Simple payback for 10% selections is usually less than one year. Smaller fans operating faster will also require more maintenance and earlier replacement. Smaller fans generate more noise as well.Below is a table showing the output from a fan manufacturer's sizing and selection program. All of the fans in the table would "do the job" of providing the required airflow at the required pressure.

The fan sizes range from 18-inches in diameter to 36-in. Notice that as the fan diameter increases, the fan speed decreases, as does the fan power (expressed as "brake horsepower"). The red region of the table indicates poor fan selection practice - none of these fans have an actual total efficiency (at the airflow and pressure required) within 15 points of peak total efficiency. The green region indicates proper fan selection process - all have an actual total efficiency within 15 points of peak total efficiency.

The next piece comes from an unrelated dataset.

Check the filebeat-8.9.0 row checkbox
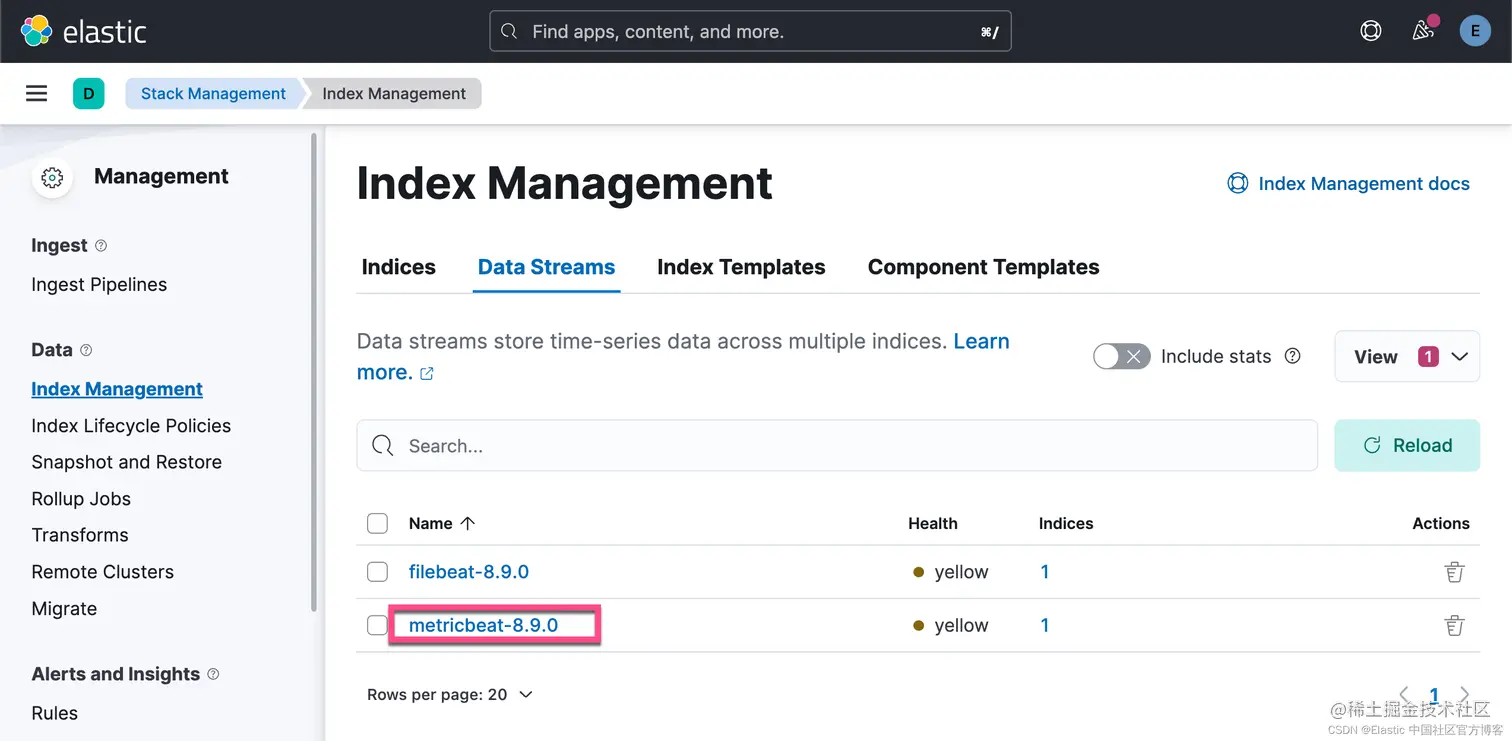The width and height of the screenshot is (1512, 741). coord(377,572)
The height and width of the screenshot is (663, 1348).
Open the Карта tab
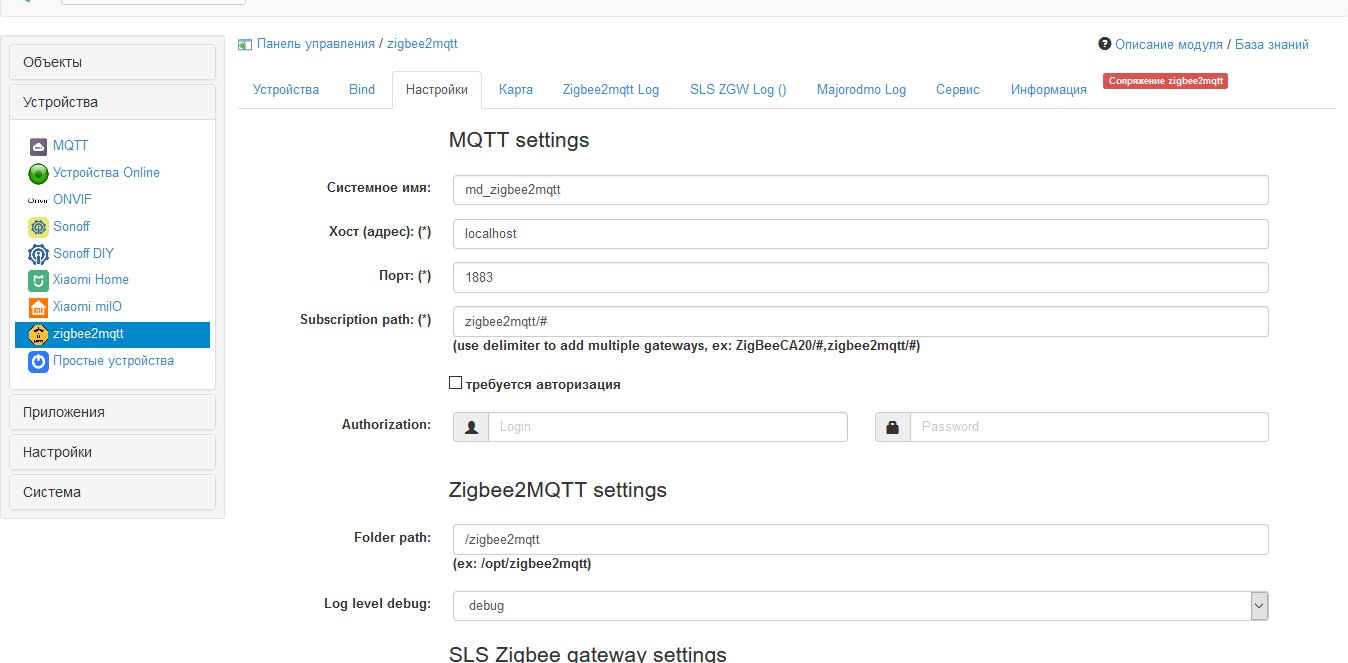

Note that the 30-in. diameter fan consumes roughly half the power of the 18-in. fan. The lowest cost fan shown is probably the 20-in. fan, with an efficiency of 49%, 29 points off the peak. If this fan runs 6,000 hours per year at a utility rate of 10 cents per kwh, it will cost $4,300 a year to operate. A more efficient selection might be the 24-in. fan because it is "Class I" and complies with both ASHRAE 90.1 and the Green code requirements. It has an actual efficiency of 69%, 10 points less than the peak efficiency of 79%. This fan would cost $3,100 to operate, which is probably more than the fan itself costs. A more efficient 30 inch selection is only 1 point from its peak efficiency of 83% and will consume only $2,600 per year, saving $500 a year relative to a 24-in. fan, and $1,700 a year over the lowest cost fan. Generally, the difference in initial cost of the most efficient fan selection is paid back in less than 5 years over more common less efficient alternatives. Perhaps this observation will bring it home.

Most fans consume more each year in energy cost than they are worth. So, when you buy a fan, think of it as a liability, not an asset. Your objective should be to make the liability placed on those who will pay future energy bills as low as possible. The leverage implicit in choosing a larger, more efficient fan is much greater than most people appreciate. And fans last a long time – 20 years plus – so choose wisely.The bottom line is this. Right-sizing a fan can yield energy savings and generate a lot of operating cost savings for the facility owner or occupants for many, many years.